El narrador es Diógenes, un muchacho español de quince o dieciséis años que asegura haber llegado a Inglaterra tras caer dentro de un barco mientras paseaba por el puerto de Barcelona, versión que nadie ha podido confirmar ni desmentir. Comparte con su jefe la penuria, la lupa empeñada para pagar la cena y la obligación de escribir relatos de misterio sin solución para que el detective ejercite su facultad deductiva: un entrenamiento que Harold no supera nunca y que alimenta una discusión permanente entre ambos. Con aspiraciones literarias y una imaginación desbocada, Diógenes suele intuir la respuesta antes que su jefe, aunque rara vez consigue que se la escuchen.
Cada episodio es una pieza breve y autónoma, construida sobre un motivo reconocible del género para desmontarlo desde dentro: la joya familiar sustraída de una caja fuerte que solo el propietario sabe abrir, el castillo escocés con fantasma de tradición hereditaria, los planos secretos, la momia asesina, el crimen en una habitación cerrada, el asesinato en un cohete espacial. La resolución llega tanto por el razonamiento como por el accidente, y el efecto cómico nace del contraste entre la solemnidad con que Harold anuncia sus hallazgos y la escala real de lo que descubre.
En torno a la pareja protagonista se despliega un reparto estable: Jameson, que consulta los casos imposibles; el abogado Donald French, siempre dispuesto a echar una mano; la señora Lane, portera del edificio; y su hija Sandra, colegiala miope y tenaz que convierte a Harold en héroe de sus reportajes escolares y aspira a ser reportera intrépida. Un apartado inicial de biografías traza además el arco completo de todos ellos más allá de los casos: la fama tardía del detective, el retiro rural, la carrera teatral de Diógenes y el destino de Sandra, en un contrapunto melancólico que da profundidad al conjunto.
Bajo la comicidad late un retrato afilado de las jerarquías británicas.
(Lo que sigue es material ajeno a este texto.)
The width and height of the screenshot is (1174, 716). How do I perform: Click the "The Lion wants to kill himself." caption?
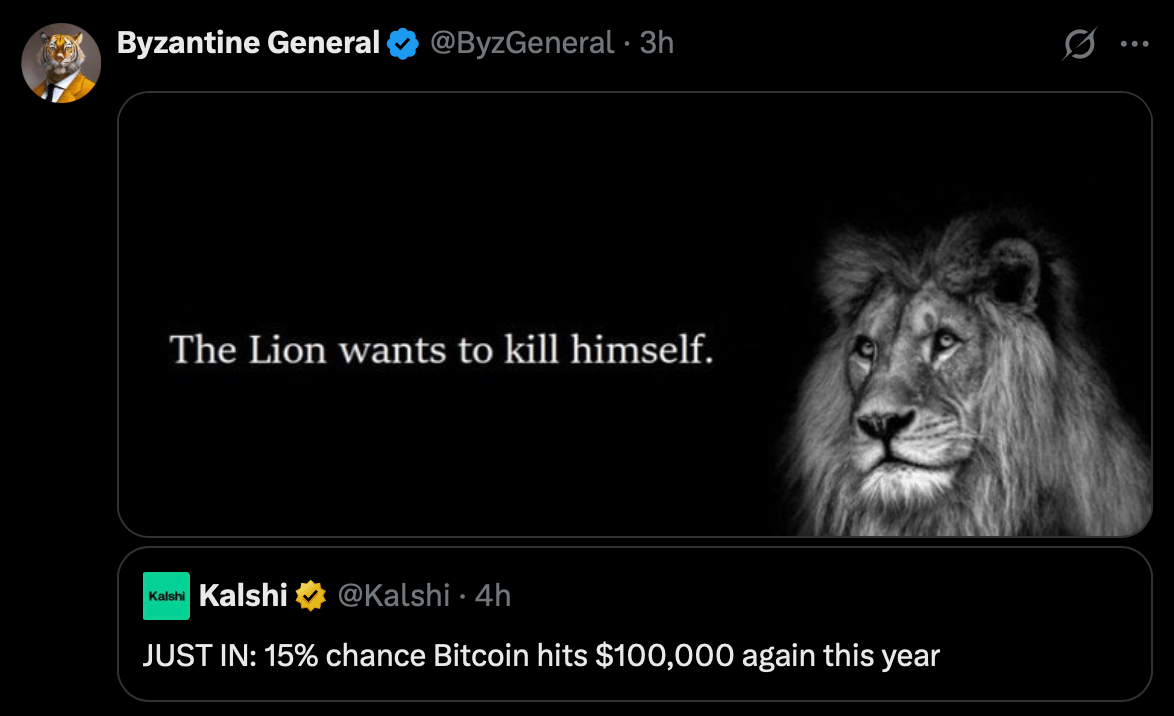coord(441,350)
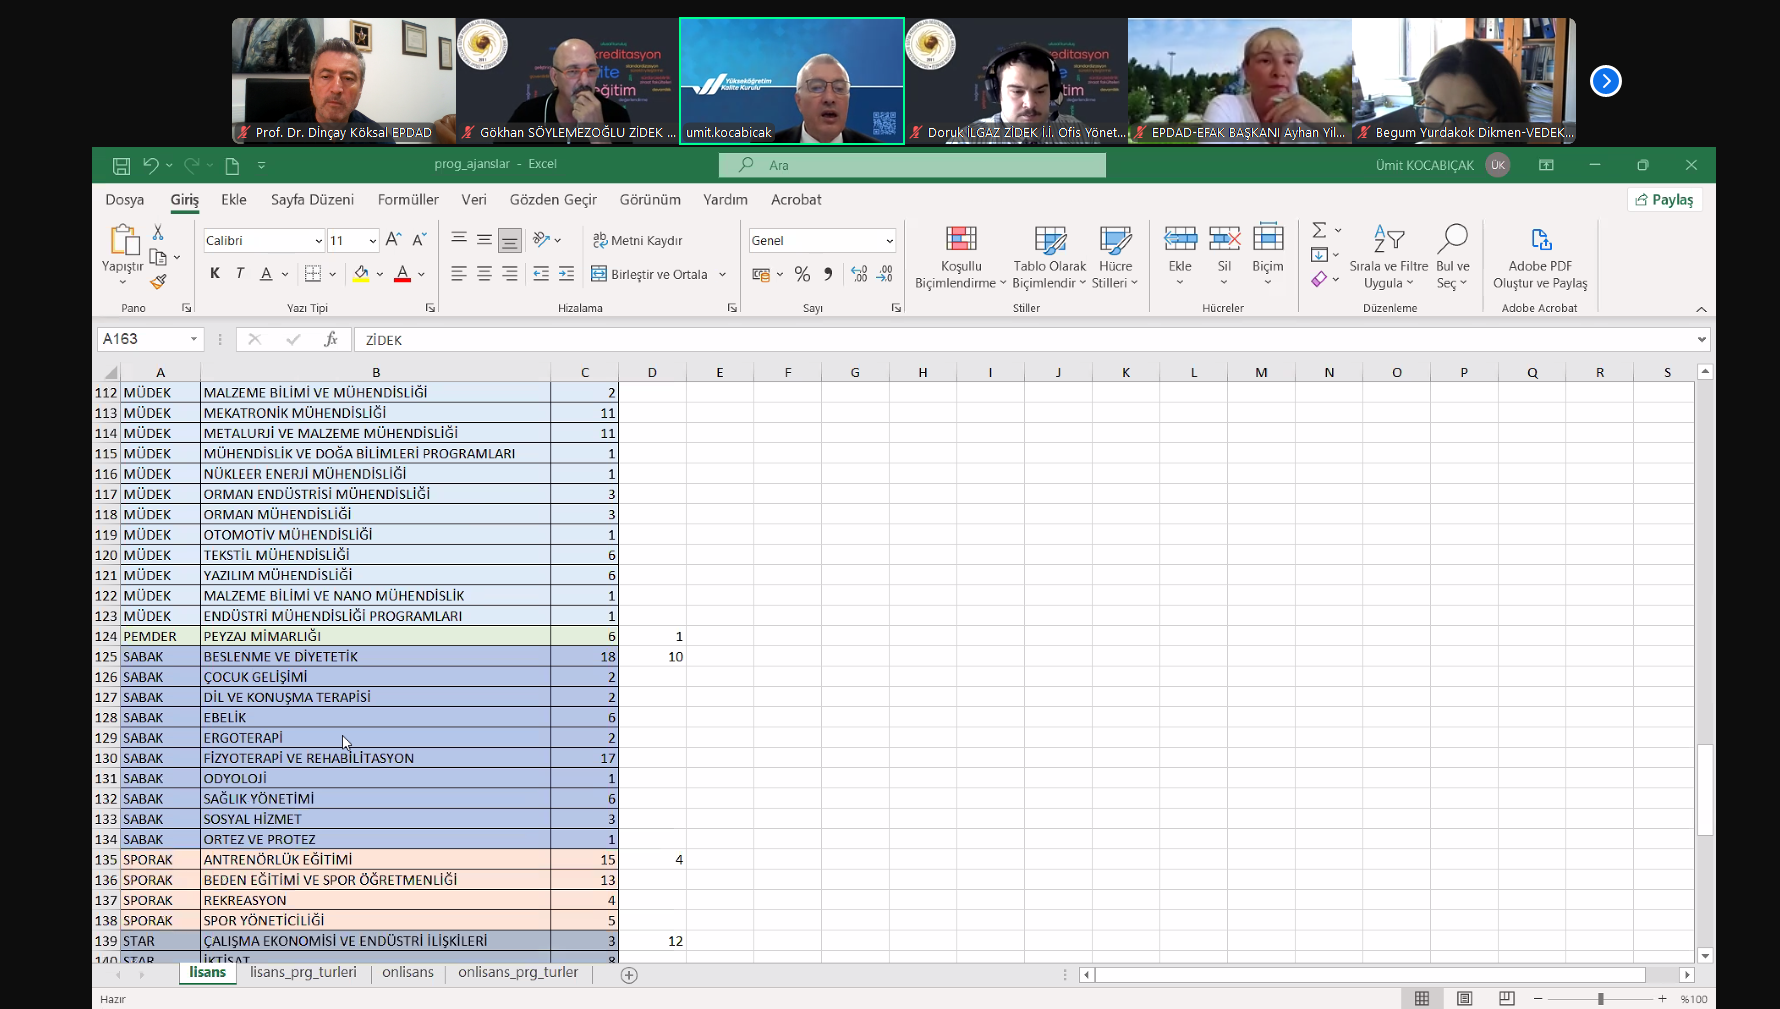Click the AutoSum sigma icon
The image size is (1780, 1009).
[x=1319, y=230]
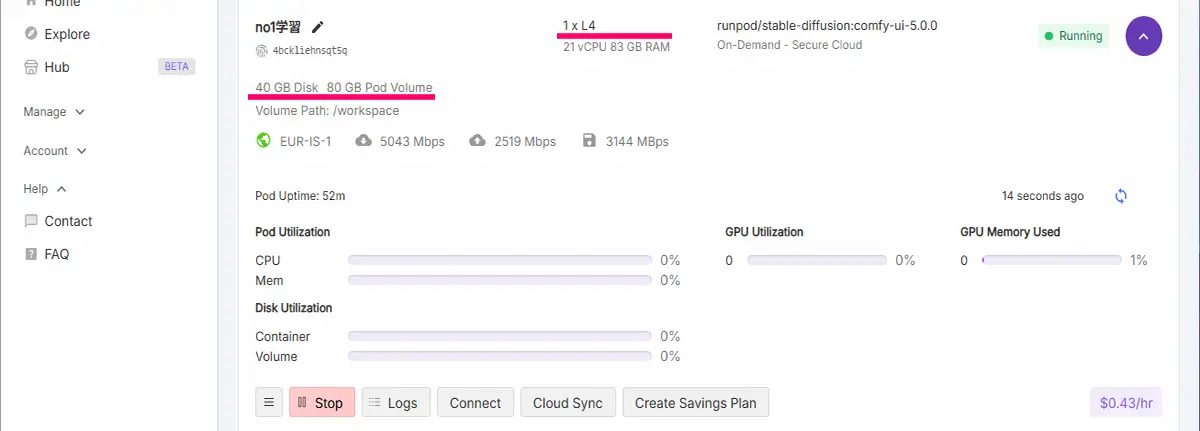Click upload speed cloud icon
The image size is (1200, 431).
(478, 141)
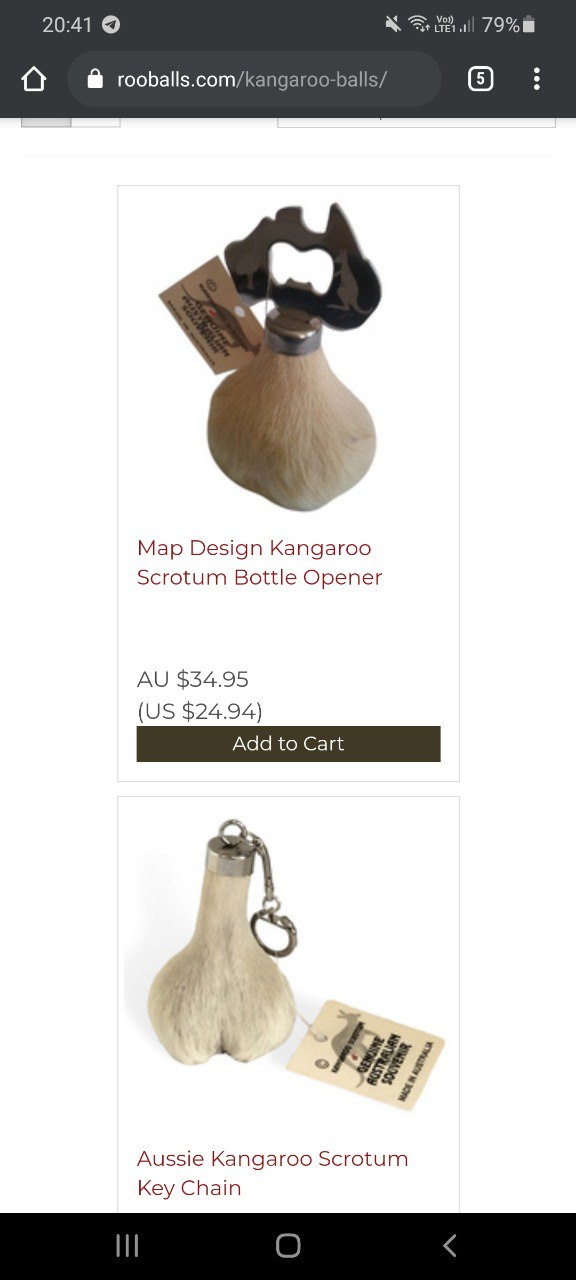
Task: Tap the padlock site security icon
Action: point(96,79)
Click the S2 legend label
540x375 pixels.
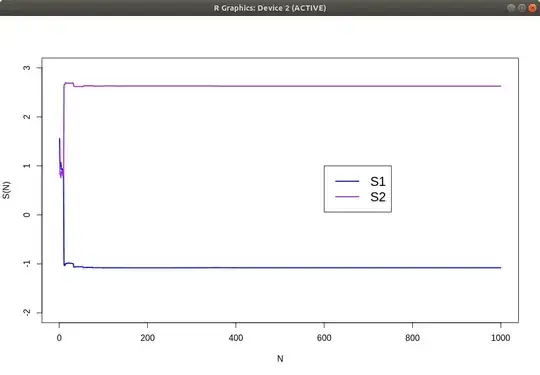coord(378,197)
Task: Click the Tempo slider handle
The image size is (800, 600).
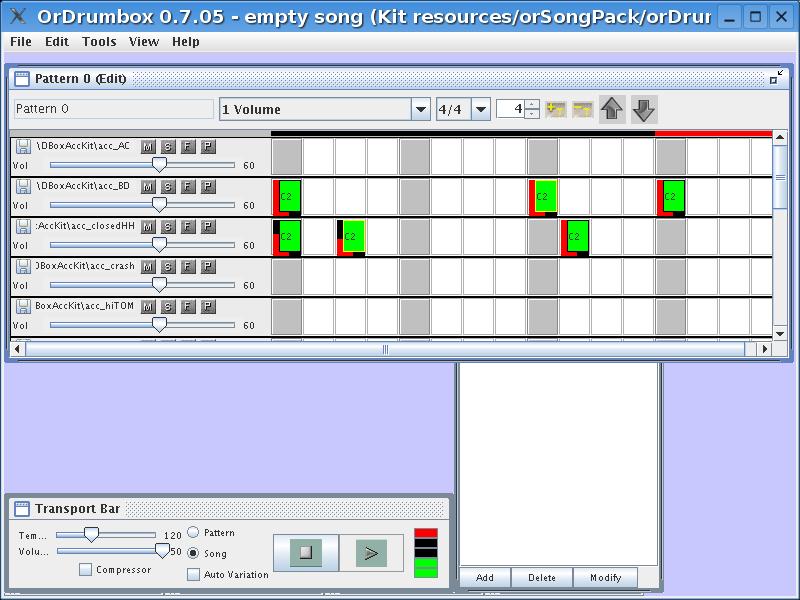Action: (91, 535)
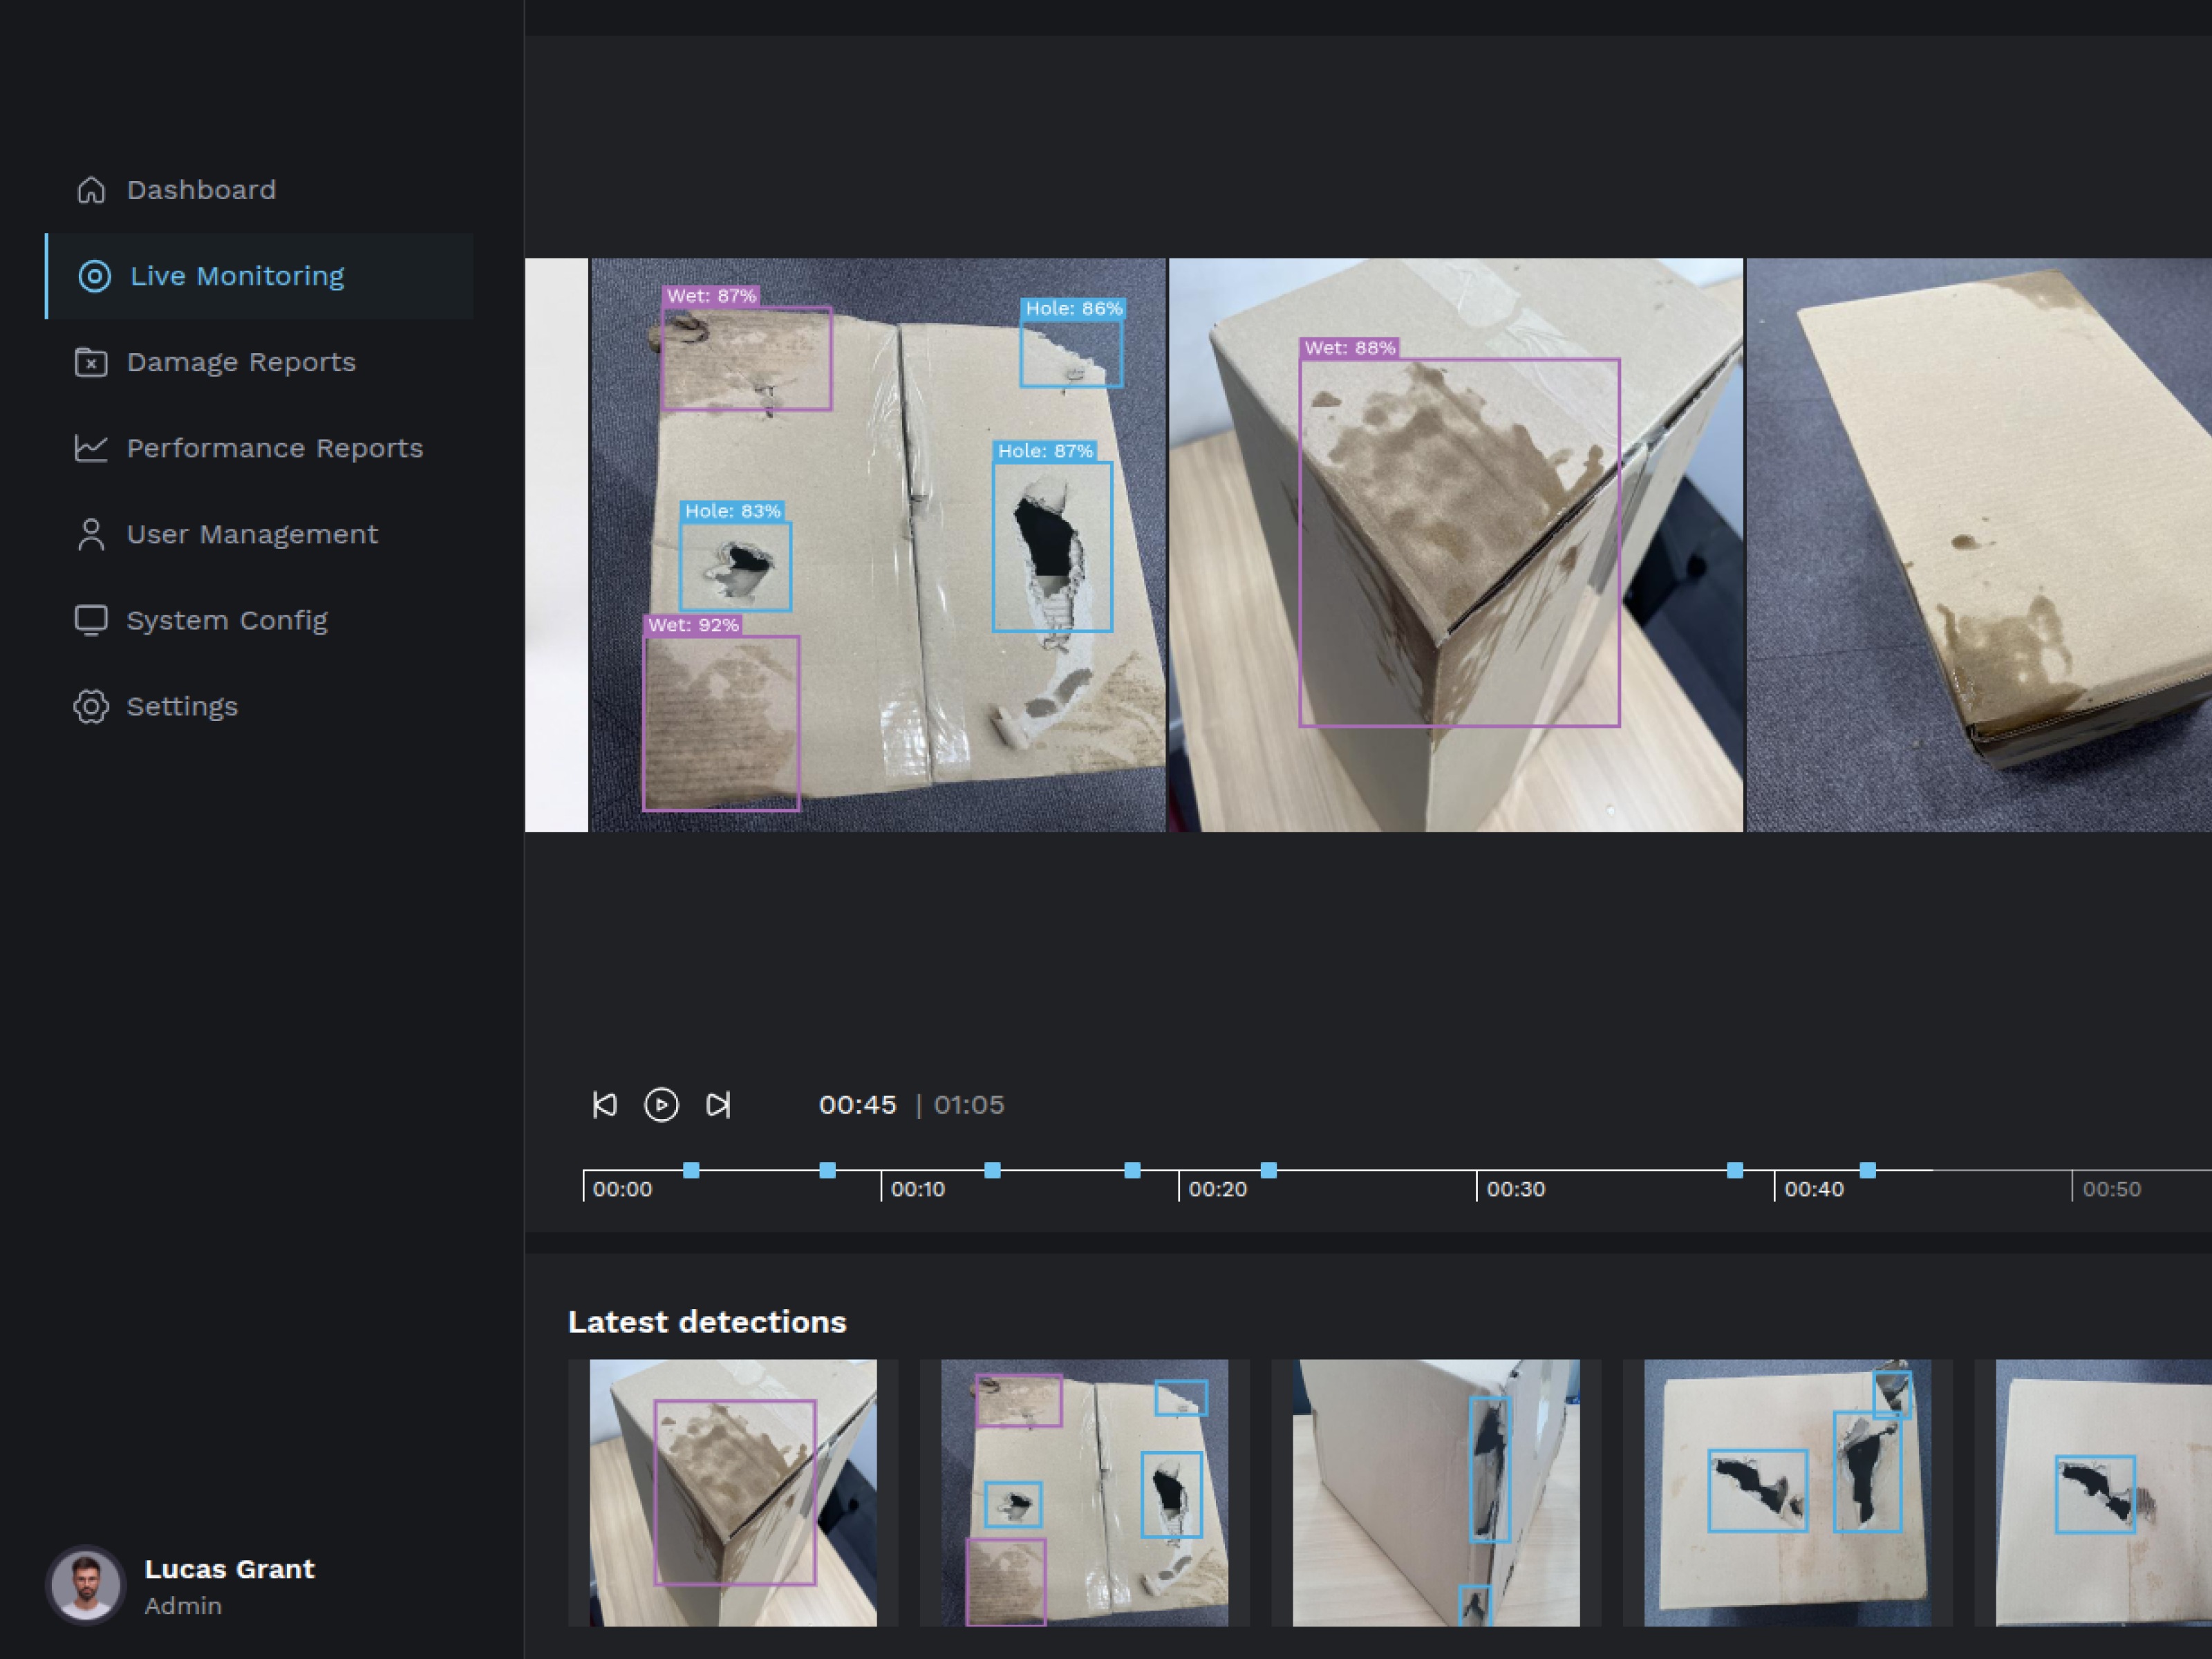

Harold admira a la aristocracia hasta que la trata de cerca, desprecia a los políticos y se mueve entre dos clases sin pertenecer del todo a ninguna; su idealismo lo lleva incluso a defender al culpable cuando le parece que la justicia no basta. El resultado es una colección ligera de leer y sorprendentemente coherente, un homenaje burlón a Christie, Doyle y Van Dine escrito desde la admiración y desde el hambre.